> _TASK DIRECTIONS_
Starting at the line that contains "You are a computer-use", write out each line through the end of the data below, exactly as it stands. Skip any pictures.

> _DATA UNDER STUDY_
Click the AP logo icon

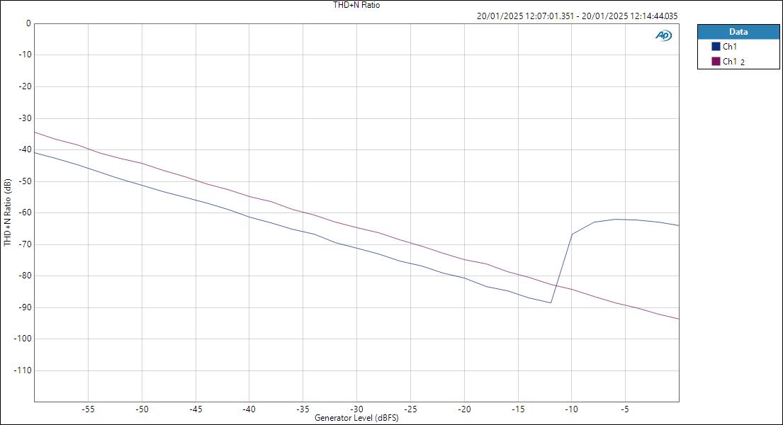click(662, 34)
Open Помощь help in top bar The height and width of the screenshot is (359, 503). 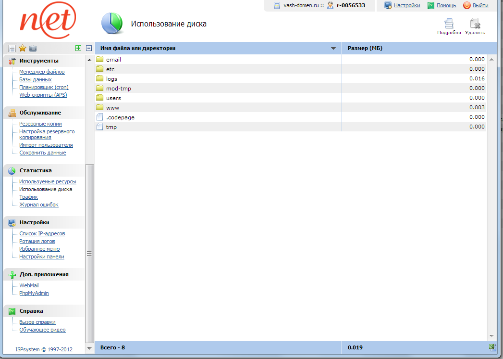point(446,5)
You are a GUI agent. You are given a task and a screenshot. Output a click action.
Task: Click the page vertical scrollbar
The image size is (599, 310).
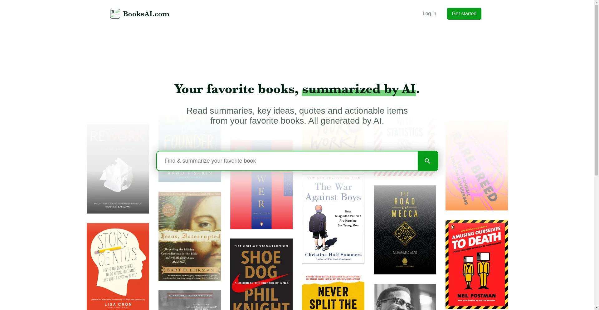[597, 155]

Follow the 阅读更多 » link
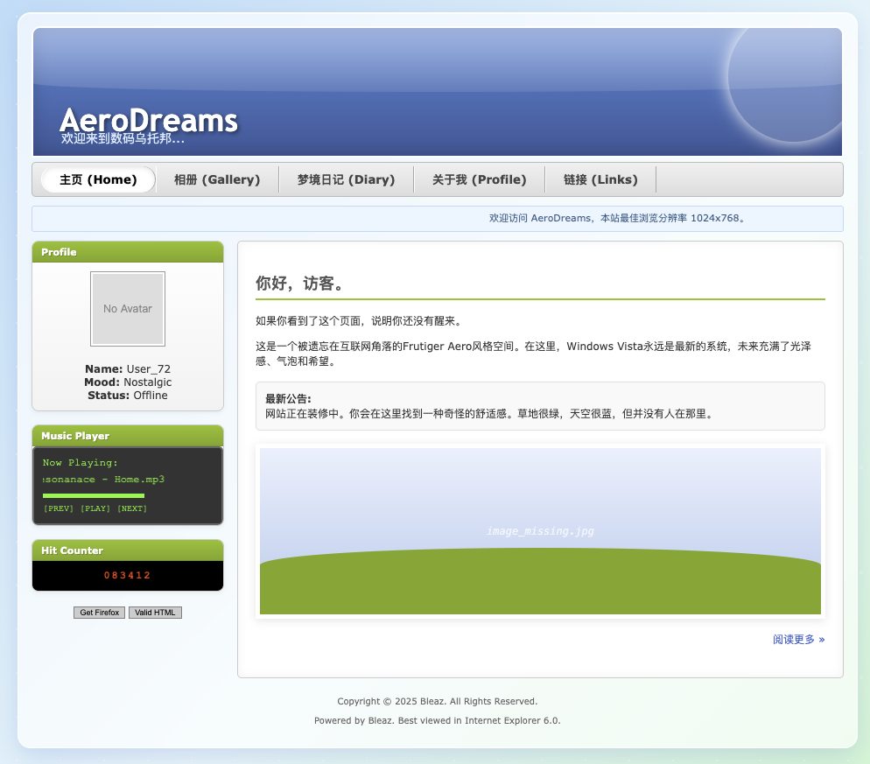point(797,639)
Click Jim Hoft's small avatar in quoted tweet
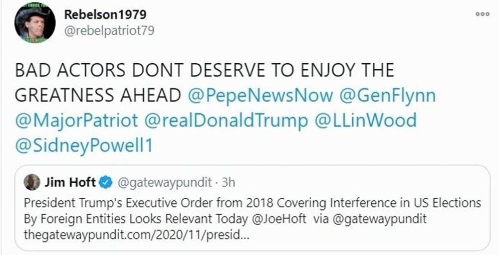 pyautogui.click(x=32, y=182)
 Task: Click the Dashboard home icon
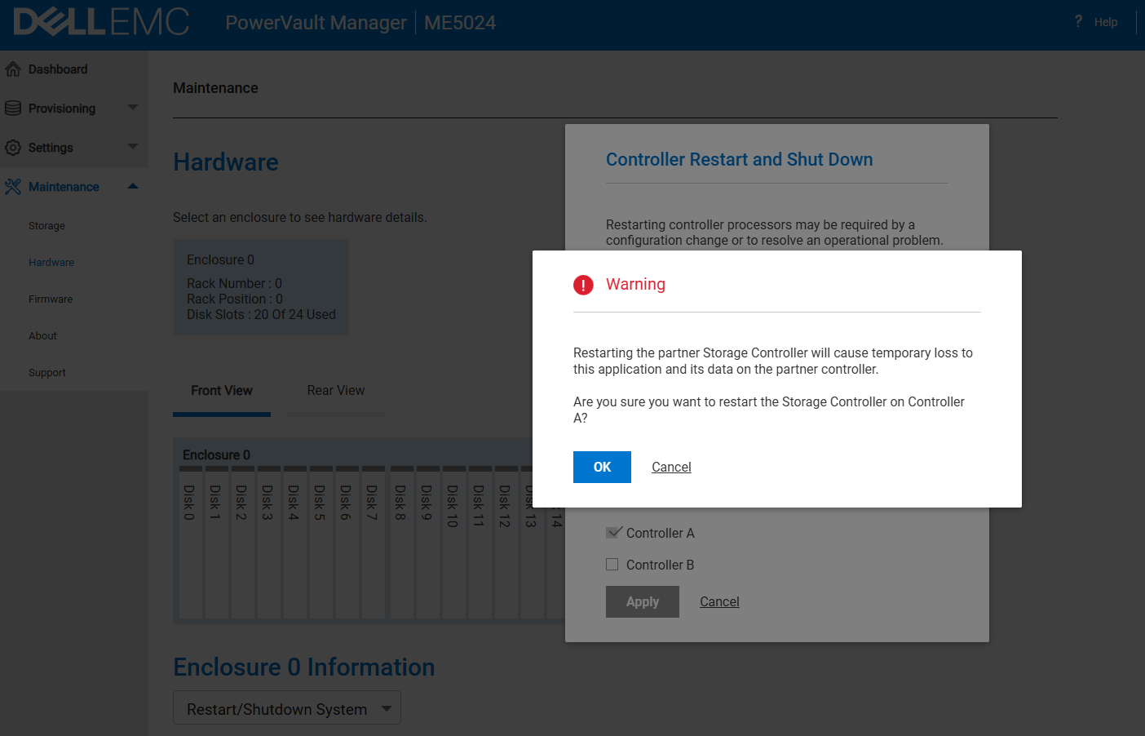click(x=13, y=69)
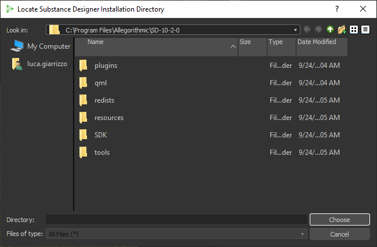Click the Choose button
This screenshot has width=377, height=247.
coord(339,219)
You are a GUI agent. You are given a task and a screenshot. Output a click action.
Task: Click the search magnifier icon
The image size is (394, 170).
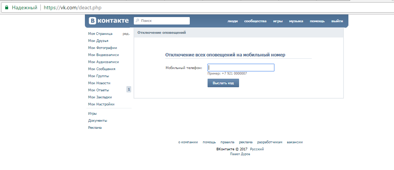[137, 21]

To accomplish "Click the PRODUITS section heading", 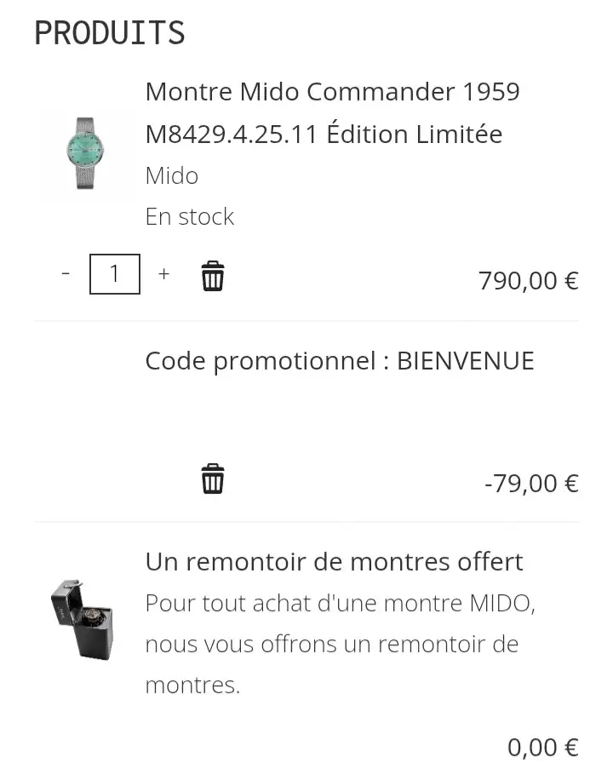I will point(109,33).
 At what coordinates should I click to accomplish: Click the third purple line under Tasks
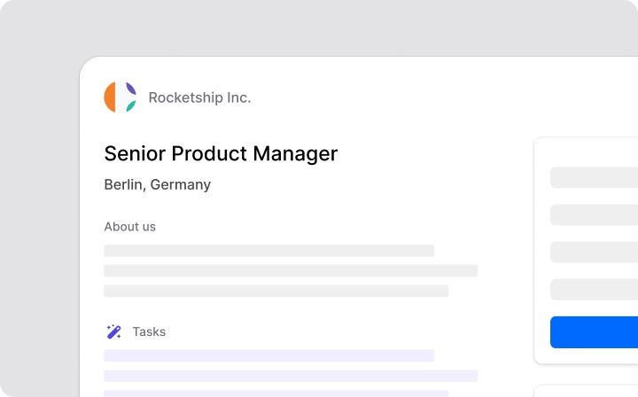point(276,393)
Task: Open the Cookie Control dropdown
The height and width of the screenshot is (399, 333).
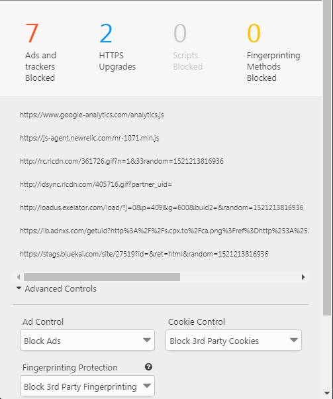Action: (234, 341)
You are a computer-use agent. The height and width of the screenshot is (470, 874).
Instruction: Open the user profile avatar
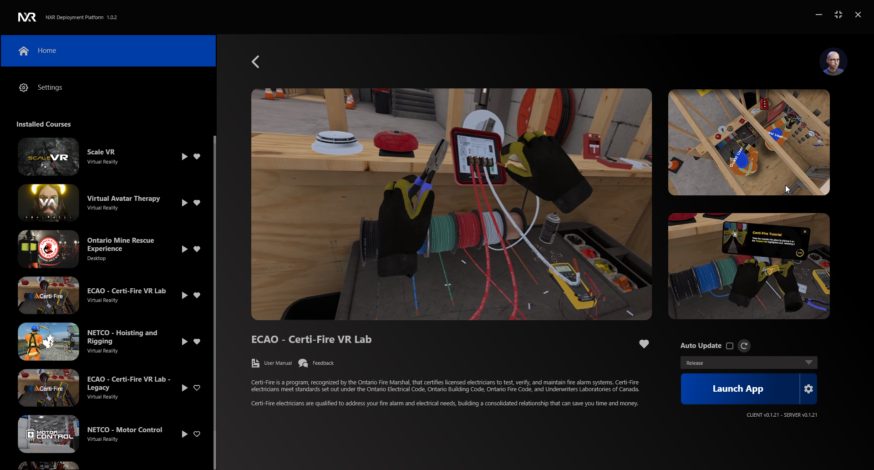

> _SOLUTION TO THIS PROBLEM_
You are a computer-use agent. The height and width of the screenshot is (470, 874).
Instruction: Open the user profile avatar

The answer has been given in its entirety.